I don't really have much experience with spectral transforms - had been
mostly using some libraries.
So, do you say that you know how to design a bijective DCT?

Yes. Any orthonormal transformation can be made lossless because any orthonormal matrix can be composited from plane rotations. Any plane rotation can be composited from three matrices of the form,
[1 a]
[0 1]

Suppose this matrix is applied to a vector [x y]. In general, a will be real. This can be done as,
x += round(a * y)
The inverse of this is,
x -= round(a * y)

This is the technique I use in libima.

What about 1D DCT with N=1024? MDCT?

The 2D case is easier because much of the work can be done using additions and shifts (see my posts in the thread). In 1D you have a choice between doing lots of multiplications and have all the coefficients normalised. Or starting with the S transformation as a base, in which case the coefficients will have different normalisations. Duno.

I see some clipping in your code (pixels?). How's that lossless?

What are you refering to? I gave a proof of losslessness. Because the highest bit orders are not truncated by the shifts, the invertibility can be calculated algebraically for all but the lowest order of bits (hint: express each sample s as, s = s_e + s_o, with s_e a multiple of 2 and 0 <= s_o < 2). pixels/samples.

But how far's that from real DCT then? More so with only 7bit coefficients...

With real numbers, the technique I just described is exact. In the integer invertible case, I don't know. I never implemented a lossless DCT.

[Shelwien]

Well, I didn't miss anything then.
Of course, in theory DCT is lossless (and I have a lossless MDCT-based
audio codec which I made), but using real coefficients and rounding
requires a lot of attention to keep it lossless and avoid redundancy
at the same time, and it doesn't seem like there're sources of such
functions available.

Btw, there's a DCT-related problem which I'm especially interested in.
That is, probability mapping.
The idea is, basically, that while there're context correlations
(and quantization) in DCT space, that doesn't mean that all the
data dependencies can be tracked like that.
So, ideally, predictions of sequential model have to be mixed with
predictions of DCT model... which means that probability estimations
for DCT coefficients have to be somehow mapped back to the data
through the transform.
So, are there any ideas on which space to select for prediction
merging (original or spectral) and how to efficiently implement this
mapping? Taking into account that quantized spectral values map
to an intelval (or set?) of data values?

[Mihai Cartoaje]

I'll let Thomas Richter explain it:
http://groups.google.com/group/comp....e0d15ee28a8daa

And work out a small example. Suppose we want to have a lossless version of the 1D Haar transformation:
[sqrt(2)/2 sqrt(2)/2]
[-sqrt(2)/2 sqrt(2)/2]

This is a rotation:
[cos(theta) sin(theta)]
[-sin(theta) cos(theta)]

with theta = pi/4 radians. We express this as a composition of three matrices:
[1 a][1 0][1 a] = [cos(theta) sin(theta)]
[0 1][b 1][0 1] = [-sin(theta) cos(theta)]

multiplying, this gives,
a = (1 - cos(theta)) / sin(theta)
b = - sin(theta)

In this example,
a = sqrt(2) - 1
b = - sqrt(2)/2

This gives the algorithm,
x += round(a * y)
y += round(b * x)
x += round(a * y)

To get back our original samples, we invert every step in reverse order:
x -= round(a * y)
y -= round(b * x)
x -= round(a * y)

For a numerical example, we can pick [x y] = [100 0]. Doing the forward transformation:
x = x + round(a * 0) = 100 + 0 = 100
y = y + round(b * x) = 0 + round(-sqrt(2)/2 * 100) = -71
x = x + round(a * y) = 100 + round( (sqrt(2) - 1) * -71) = 100 - 29 = 71

So the transformed coefficients are [71 -71].

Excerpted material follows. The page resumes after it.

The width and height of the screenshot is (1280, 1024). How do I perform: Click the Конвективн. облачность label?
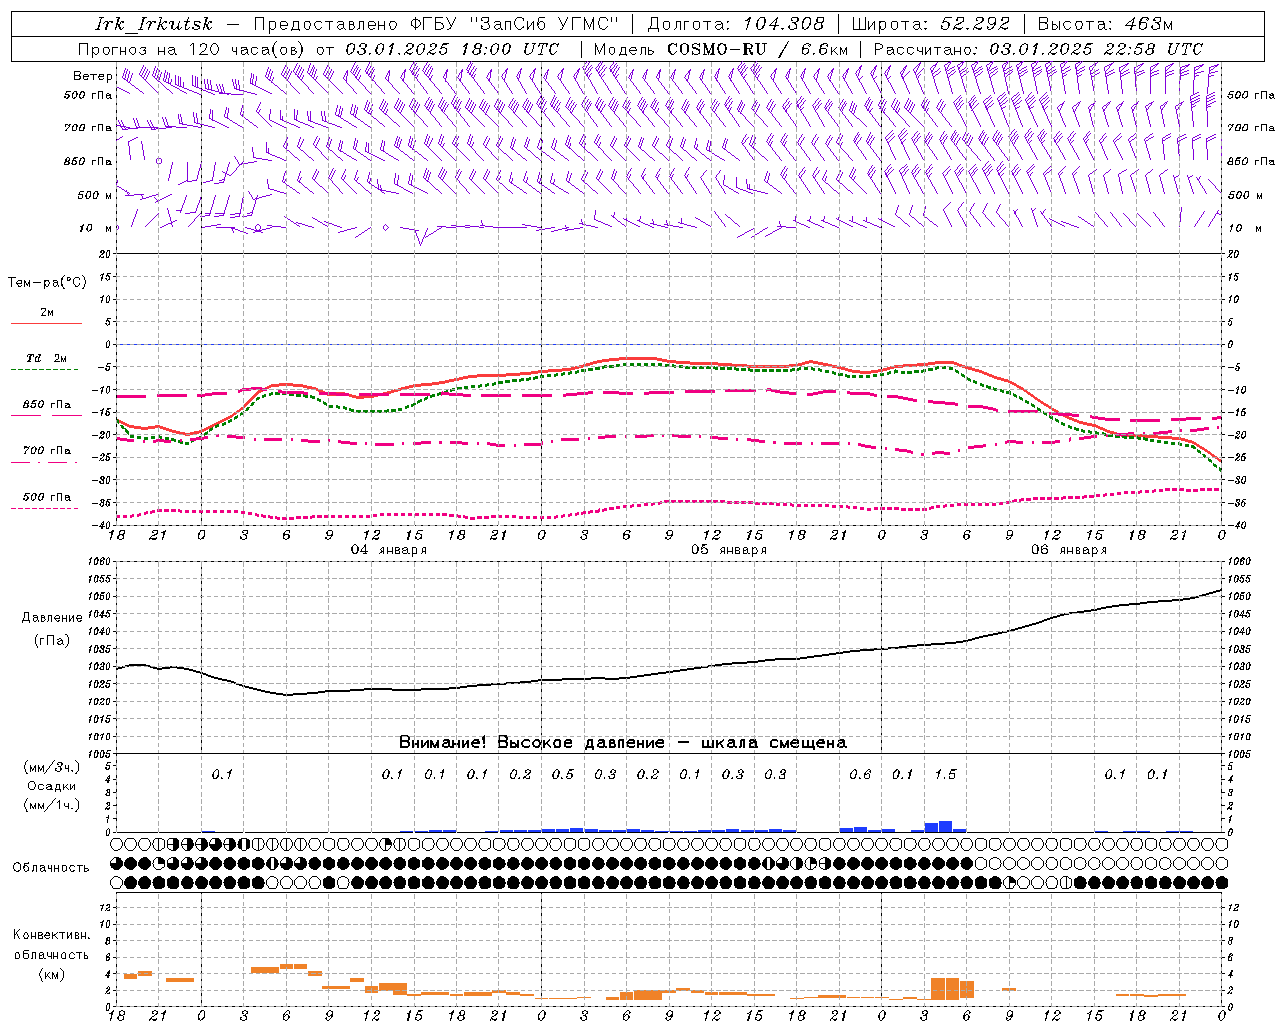pos(51,954)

The inverse transformation is,
x = x - round(a * y) = 71 - round( (sqrt(2) - 1) * -71) = 71 + 29 = 100
y = y - round(b * x) = -71 - round(-sqrt(2)/2 * 100) = -71 + 71 = 0
x = x - round(a * y) = 100 - 0 = 100

And we get [100 0].

[Shelwien]

Thanks again
Anyway I don't understand how do I extend this to DCT of 1024 values
(with window function and reasonable speed),
but maybe your explanation would be of help if I give it some time.

[Shelwien]

btw, what would you recommend to use as a jpeg2000 decoder source?
most readable one, not speed-optimized or anything?
(For Ocarina Contest .

[Mihai Cartoaje]

To do a 1D 4 DCT, first you would have to do a 1D 4 Hadamard transformation using the 4-point transformation in the first thread. This would give basis functions like this:

----

-__-

--__

-_-_

Then to rotate the third and fourth coefficients by an angle,
cos(theta)/2 + sin(theta)/2 = cos(pi/ / sqrt(2)

Writing x = sin(theta), this can be reduced to a quadratic equation.

[Mihai Cartoaje]

I don't know how much work it would be to program a lossless 1024 DCT. You could design 8 and 16 DCTs and see if there is a pattern, and/or look if the fast Fourier transform can be used.

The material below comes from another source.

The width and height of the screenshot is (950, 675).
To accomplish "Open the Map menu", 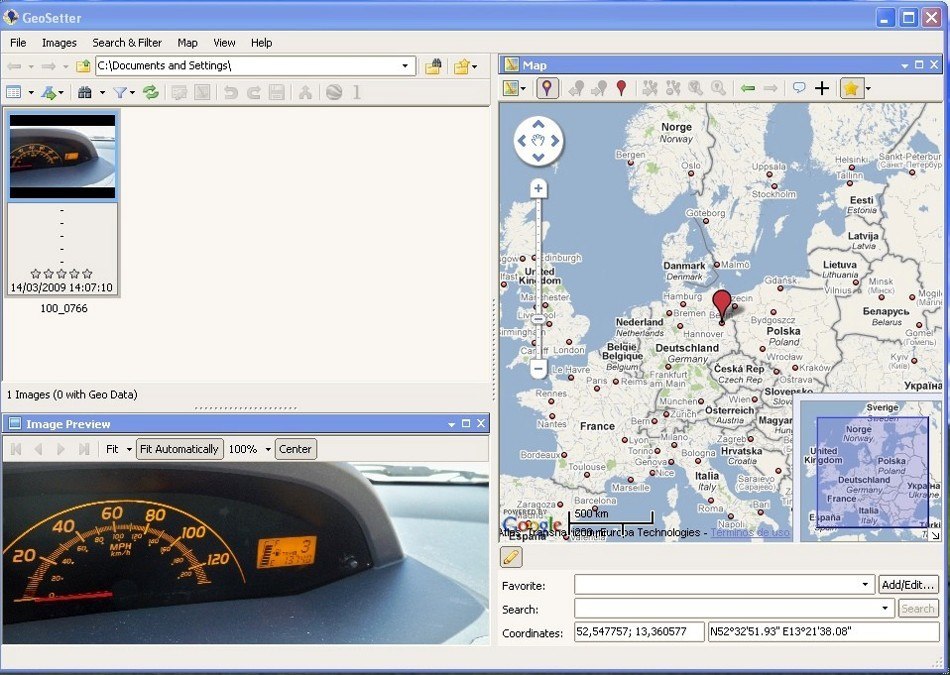I will [x=187, y=42].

I only have common knowledge about Jpeg 2000 decoders.

[Shelwien]

> I don't know how much work it would be to program a lossless 1024 DCT.

Actually I use MDCT, which is slightly different.
And I don't really have any use for bijective DCT or MDCT currently -
its just that it'd be convenient to have one when i'd like to play with it
But I can send you that MDCT-based lossless codec source if you'd like
to check it out and maybe advice something.

> You could design 8 and 16 DCTs and see if there is a pattern,

Thing is, I don't have a clear view of this area.
I understand how's a working implementation works, but not quite
recognize the possibility to apply some relevant trick for optimization.
To learn that, once I tried to start from a dumb O(N^2) MDCT algorithm
and fully optimize it myself. And got something very ugly after
wasting quite a lot of time.

> and/or look if the fast Fourier transform can be used.

In fact, its already used. But there're lossy shifts which prevent
it from overflowing, and other lossy transformations in a few more
places.